🤖 AI Summary
Existing microservice resource scheduling approaches struggle to adapt to the dynamic evolution of runtime call graphs, often resulting in either resource wastage or violations of service-level objectives (SLOs). This work reveals, for the first time, the high concentration of invocation paths in large-scale production environments and introduces a joint optimization framework based on structural fingerprint decomposition and pattern-aware modeling. By identifying stable backbones and deviating subgraphs within call graphs through structural fingerprints, and integrating invocation pattern clustering to predict workload distributions, the proposed method constructs a global resource allocation model that satisfies end-to-end tail-latency SLOs. Evaluated on the TrainTicket benchmark, the approach reduces CPU consumption by 35–38% compared to state-of-the-art baselines while maintaining a 98.8% SLO compliance rate.
📝 Abstract
Modern microservice systems exhibit continuous structural evolution in their runtime call graphs due to workload fluctuations, fault responses, and deployment activities.

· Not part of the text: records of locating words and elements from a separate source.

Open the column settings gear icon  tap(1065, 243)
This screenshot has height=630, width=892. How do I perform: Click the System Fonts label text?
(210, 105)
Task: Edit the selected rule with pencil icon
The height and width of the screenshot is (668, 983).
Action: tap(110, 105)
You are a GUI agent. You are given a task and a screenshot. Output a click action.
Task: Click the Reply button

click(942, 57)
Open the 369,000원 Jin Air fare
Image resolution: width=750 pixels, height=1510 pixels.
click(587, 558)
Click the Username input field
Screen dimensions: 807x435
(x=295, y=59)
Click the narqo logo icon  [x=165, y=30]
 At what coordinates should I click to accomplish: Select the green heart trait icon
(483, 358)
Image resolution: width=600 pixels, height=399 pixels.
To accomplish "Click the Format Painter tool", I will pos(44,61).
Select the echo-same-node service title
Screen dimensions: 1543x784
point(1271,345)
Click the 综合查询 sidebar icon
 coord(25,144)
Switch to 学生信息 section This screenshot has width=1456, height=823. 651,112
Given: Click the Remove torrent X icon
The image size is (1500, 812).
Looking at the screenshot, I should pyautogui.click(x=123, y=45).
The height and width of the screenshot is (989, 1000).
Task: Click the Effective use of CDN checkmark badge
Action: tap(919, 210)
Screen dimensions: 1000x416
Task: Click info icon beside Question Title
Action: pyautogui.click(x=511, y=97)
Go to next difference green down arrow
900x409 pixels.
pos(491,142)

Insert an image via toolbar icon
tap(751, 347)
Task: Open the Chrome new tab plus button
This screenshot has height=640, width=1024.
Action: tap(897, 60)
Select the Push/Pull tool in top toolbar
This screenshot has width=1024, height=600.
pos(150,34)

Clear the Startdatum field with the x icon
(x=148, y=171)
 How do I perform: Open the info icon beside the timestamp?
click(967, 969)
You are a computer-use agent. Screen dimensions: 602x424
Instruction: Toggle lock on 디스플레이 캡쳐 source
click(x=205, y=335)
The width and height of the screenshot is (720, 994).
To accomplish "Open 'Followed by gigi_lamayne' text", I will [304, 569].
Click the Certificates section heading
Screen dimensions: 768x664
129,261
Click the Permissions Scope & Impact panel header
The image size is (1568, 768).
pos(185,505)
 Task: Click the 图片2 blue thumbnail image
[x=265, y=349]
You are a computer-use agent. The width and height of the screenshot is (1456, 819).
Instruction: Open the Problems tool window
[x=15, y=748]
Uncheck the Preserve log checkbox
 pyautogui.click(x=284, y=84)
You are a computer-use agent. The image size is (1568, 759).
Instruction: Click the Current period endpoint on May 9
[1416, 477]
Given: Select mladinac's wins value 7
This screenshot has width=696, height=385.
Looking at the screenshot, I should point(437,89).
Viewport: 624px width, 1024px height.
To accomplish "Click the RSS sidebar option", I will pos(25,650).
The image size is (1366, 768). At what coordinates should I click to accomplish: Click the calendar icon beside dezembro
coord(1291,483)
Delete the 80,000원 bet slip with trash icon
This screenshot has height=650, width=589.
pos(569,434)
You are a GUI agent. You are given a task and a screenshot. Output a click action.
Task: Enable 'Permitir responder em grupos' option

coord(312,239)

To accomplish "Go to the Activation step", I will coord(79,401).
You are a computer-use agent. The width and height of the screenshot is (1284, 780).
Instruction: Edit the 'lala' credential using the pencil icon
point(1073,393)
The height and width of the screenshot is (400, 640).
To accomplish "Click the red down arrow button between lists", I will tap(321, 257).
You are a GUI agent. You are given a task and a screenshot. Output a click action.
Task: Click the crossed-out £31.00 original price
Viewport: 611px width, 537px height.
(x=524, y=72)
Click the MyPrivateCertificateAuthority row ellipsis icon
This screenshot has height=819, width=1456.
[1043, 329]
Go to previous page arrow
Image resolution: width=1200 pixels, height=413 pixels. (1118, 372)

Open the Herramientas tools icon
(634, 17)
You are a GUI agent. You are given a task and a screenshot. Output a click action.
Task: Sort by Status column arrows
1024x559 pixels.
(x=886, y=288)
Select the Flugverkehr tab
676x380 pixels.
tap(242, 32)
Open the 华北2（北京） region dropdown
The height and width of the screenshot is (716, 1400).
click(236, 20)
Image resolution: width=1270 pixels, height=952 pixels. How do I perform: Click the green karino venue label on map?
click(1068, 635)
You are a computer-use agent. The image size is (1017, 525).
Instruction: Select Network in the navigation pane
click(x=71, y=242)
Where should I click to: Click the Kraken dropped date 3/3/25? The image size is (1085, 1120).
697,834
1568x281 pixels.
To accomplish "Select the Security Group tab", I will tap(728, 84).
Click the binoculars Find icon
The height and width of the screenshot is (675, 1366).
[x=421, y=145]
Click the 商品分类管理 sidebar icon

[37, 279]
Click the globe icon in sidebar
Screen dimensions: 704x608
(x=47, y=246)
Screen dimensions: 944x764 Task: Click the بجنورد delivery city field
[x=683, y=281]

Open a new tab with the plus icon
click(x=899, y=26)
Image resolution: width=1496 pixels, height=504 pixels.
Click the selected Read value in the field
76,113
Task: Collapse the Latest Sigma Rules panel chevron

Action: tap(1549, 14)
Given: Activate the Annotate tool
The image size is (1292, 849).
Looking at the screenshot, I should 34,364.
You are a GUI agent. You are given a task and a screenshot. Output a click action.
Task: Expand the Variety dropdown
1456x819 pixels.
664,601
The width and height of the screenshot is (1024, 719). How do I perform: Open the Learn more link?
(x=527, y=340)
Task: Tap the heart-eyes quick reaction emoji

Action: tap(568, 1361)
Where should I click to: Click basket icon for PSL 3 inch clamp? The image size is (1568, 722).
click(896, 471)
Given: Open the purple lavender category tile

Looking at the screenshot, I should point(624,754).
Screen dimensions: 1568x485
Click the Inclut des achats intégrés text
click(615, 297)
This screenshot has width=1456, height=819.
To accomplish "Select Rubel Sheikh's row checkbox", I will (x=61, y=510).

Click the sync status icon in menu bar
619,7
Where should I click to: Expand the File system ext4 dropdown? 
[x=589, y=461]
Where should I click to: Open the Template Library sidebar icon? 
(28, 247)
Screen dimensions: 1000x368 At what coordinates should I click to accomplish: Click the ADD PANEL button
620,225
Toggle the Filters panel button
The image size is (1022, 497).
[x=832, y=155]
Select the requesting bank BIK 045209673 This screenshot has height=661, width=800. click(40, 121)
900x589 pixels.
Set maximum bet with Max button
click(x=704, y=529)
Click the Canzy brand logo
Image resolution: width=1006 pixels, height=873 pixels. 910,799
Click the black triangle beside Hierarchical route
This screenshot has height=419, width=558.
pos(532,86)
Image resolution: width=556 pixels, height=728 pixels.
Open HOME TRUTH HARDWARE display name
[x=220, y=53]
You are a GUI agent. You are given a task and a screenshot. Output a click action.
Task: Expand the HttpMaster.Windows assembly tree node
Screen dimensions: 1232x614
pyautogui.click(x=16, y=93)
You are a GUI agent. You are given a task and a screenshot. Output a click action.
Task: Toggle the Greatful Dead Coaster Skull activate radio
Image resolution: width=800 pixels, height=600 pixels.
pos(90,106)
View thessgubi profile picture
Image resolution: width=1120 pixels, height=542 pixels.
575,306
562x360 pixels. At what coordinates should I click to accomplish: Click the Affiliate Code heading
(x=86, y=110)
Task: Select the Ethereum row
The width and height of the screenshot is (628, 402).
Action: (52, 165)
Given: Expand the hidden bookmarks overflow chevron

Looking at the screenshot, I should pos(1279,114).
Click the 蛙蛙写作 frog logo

Despite this complexity, our analysis of over 500,000 production traces from ByteDance reveals a latent regularity: execution paths concentrate around a small set of recurring invocation patterns. However, existing resource management approaches fail to exploit this structure. Industrial autoscalers like Kubernetes HPA ignore inter-service dependencies, while recent academic methods often assume static topologies, rendering them ineffective under dynamic execution contexts. In this work, we propose Morphis, a dependency-aware provisioning framework that unifies pattern-aware trace analysis with global optimization. It introduces structural fingerprinting that decomposes traces into a stable execution backbone and interpretable deviation subgraphs. Then, resource allocation is formulated as a constrained optimization problem over predicted pattern distributions, jointly minimizing aggregate CPU usage while satisfying end-to-end tail-latency SLOs. Our extensive evaluations on the TrainTicket benchmark demonstrate that Morphis reduces CPU consumption by 35-38% compared to state-of-the-art baselines while maintaining 98.8% SLO compliance.